I don't much like sweeping generalizations, but here's one I think is true: Everyone agrees IT is an integral part of the business, almost any business. Imagine anything getting done at your company without the systems that make it easy to communicate with your coworkers and customers, and the systems that store and analyze your data. Any company without those things is doomed to fail.
Earlier this year, I cited comments from Ajei Gopal, CA's executive vice president of technology products, who dismissed the popular call for better alignment of IT and the business. He said:
Alignment is a horrible word because it's a term that suggests IT and business are two different parts that need to be aligned. [IT is] something that's core to the business. They are fundamentally intertwined.

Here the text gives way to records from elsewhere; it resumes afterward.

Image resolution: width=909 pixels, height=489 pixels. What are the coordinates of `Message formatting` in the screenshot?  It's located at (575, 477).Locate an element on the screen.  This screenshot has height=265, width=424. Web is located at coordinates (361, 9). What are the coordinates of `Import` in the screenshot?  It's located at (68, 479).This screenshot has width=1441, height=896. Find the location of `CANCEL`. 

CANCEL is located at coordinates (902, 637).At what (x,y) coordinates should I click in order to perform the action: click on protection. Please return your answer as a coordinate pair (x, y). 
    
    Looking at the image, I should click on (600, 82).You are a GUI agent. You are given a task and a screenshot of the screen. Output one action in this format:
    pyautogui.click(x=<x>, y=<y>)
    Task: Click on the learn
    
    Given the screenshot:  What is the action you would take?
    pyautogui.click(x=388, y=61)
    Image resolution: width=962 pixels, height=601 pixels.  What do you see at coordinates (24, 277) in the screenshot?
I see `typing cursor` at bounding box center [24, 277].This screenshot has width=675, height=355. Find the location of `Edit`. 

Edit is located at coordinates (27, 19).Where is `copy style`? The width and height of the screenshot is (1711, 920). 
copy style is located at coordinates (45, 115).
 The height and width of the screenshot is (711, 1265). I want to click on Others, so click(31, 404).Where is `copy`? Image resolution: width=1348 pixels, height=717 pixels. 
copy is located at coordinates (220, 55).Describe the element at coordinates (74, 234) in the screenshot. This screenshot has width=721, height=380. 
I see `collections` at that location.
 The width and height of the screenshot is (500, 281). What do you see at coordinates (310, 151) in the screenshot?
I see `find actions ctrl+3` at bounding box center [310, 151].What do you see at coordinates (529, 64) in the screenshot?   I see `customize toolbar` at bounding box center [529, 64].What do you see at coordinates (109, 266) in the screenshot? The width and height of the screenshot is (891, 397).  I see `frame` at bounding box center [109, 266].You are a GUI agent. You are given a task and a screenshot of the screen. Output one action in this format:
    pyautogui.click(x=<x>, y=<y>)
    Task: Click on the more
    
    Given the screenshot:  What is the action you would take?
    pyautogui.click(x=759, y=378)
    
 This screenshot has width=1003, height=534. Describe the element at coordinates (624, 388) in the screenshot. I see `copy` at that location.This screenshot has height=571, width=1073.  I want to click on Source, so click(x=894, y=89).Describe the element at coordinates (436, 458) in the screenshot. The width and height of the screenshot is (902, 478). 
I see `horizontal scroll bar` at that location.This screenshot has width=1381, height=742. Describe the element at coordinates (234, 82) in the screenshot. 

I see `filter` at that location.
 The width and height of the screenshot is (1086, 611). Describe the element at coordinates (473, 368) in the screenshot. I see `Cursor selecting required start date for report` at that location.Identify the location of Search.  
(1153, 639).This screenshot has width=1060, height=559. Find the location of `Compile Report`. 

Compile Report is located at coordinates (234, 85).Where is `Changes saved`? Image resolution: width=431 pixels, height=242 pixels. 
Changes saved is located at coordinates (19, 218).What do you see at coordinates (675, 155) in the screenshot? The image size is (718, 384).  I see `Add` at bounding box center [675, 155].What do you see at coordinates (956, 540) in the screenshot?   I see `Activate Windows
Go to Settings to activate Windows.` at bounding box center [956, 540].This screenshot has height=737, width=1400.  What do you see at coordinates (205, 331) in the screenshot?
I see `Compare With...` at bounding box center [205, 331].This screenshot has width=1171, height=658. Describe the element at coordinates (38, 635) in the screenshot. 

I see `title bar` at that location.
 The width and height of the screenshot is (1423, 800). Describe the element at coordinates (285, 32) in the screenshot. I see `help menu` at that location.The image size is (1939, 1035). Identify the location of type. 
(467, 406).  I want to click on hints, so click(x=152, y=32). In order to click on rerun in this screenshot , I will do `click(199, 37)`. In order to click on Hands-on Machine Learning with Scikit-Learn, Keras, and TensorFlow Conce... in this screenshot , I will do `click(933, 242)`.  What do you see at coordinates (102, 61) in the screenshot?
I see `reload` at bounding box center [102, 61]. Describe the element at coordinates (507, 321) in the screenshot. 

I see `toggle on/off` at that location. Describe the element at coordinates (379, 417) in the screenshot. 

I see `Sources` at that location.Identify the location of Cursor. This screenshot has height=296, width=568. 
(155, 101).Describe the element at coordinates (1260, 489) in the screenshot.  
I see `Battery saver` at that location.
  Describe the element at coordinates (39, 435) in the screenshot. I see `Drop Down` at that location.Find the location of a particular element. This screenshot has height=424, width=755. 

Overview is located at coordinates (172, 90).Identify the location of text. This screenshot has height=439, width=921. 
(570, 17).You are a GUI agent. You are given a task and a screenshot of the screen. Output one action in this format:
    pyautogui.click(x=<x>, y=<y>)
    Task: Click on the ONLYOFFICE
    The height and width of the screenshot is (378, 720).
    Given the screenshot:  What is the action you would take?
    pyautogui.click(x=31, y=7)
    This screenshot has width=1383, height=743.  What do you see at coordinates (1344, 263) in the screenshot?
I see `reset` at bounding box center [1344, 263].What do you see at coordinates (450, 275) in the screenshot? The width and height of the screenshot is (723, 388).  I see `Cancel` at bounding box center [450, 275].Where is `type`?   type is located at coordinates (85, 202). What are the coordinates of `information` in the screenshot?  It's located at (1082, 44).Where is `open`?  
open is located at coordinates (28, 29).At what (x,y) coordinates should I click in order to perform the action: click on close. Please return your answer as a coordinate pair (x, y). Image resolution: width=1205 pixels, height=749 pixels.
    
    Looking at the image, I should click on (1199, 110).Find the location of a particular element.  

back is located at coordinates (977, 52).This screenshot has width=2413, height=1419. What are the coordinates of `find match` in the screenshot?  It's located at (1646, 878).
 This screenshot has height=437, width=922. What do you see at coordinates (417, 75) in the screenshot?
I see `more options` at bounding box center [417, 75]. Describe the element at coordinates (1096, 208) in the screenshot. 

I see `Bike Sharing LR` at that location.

Yep, he's right. So why, when IT and non-IT business units obviously need each other so much, do they often find themselves at loggerheads? Gartner's Mark McDonald writes on his blog about six common IT practices that can contribute to bad feelings (if not misalignment) between IT and the business. Interestingly, all were considered best practices at one time or another and some still are.
Many of them date back to the days when IT's primary job was building out core transactional systems. Now, writes McDonald, "IT systems process more than transactions; they automate complex business processes, provide business intelligence and provide direct support to customers and suppliers." The six practices:
- IT "enabling" the business. I confess, I talk about "enablement" a lot. And I'm not the only one. In the first of a fine three-part series on a successful three-year IT transformation project at Motorola, Keith Leust refers to IT being transformed "from a cost burden to an enabler of the business through the delivery of products and services, and an active partner in the sales process to drive revenue." The problem with enablement, says McDonald: It "does not connote responsibility for results and that separates the business and IT."
- Defining the business as the customer. This reinforces the idea of IT as only a support function, says McDonald.
- Focusing on requirements. Using requirements means the business must translate its needs into terms IT understands, often using intermediaries like business analysts. The problem here, writes McDonald: "What gets lost in translation separates the business from IT, particularly when the business says the system is inadequate and IT responds that it was built to requirements." I recently shared some tips on creating good business requirements from Erik Van Slyke, a founding partner of Solleva Group.
- Waiting to be asked. IT shouldn't complain about being treated as an order taker if it isn't willing to proactively look for business opportunities. IT is ideally suited to see these kinds of opportunities because of its high-level view of the entire business and its deep insight into operational performance data and its related performance drivers.
- Benefits realization is the responsibility of the business. This tends to come up whenever business leaders try to calculate return on IT investments, writes McDonald, and "sets the context for expensive and timely change management activities."
- Technically oriented IT metrics. "Concentrating on systems availability, IT budget and the status of the investment portfolio tells the business what IT thinks is important," writes McDonald. I recently shared BMC Software's solutions marketing manager Colin Fletcher's thoughts on why there's a disconnect between IT and business metrics, and some great suggestions on creating effective metrics from Diamond Management & Technology Consultants' Jim Quick.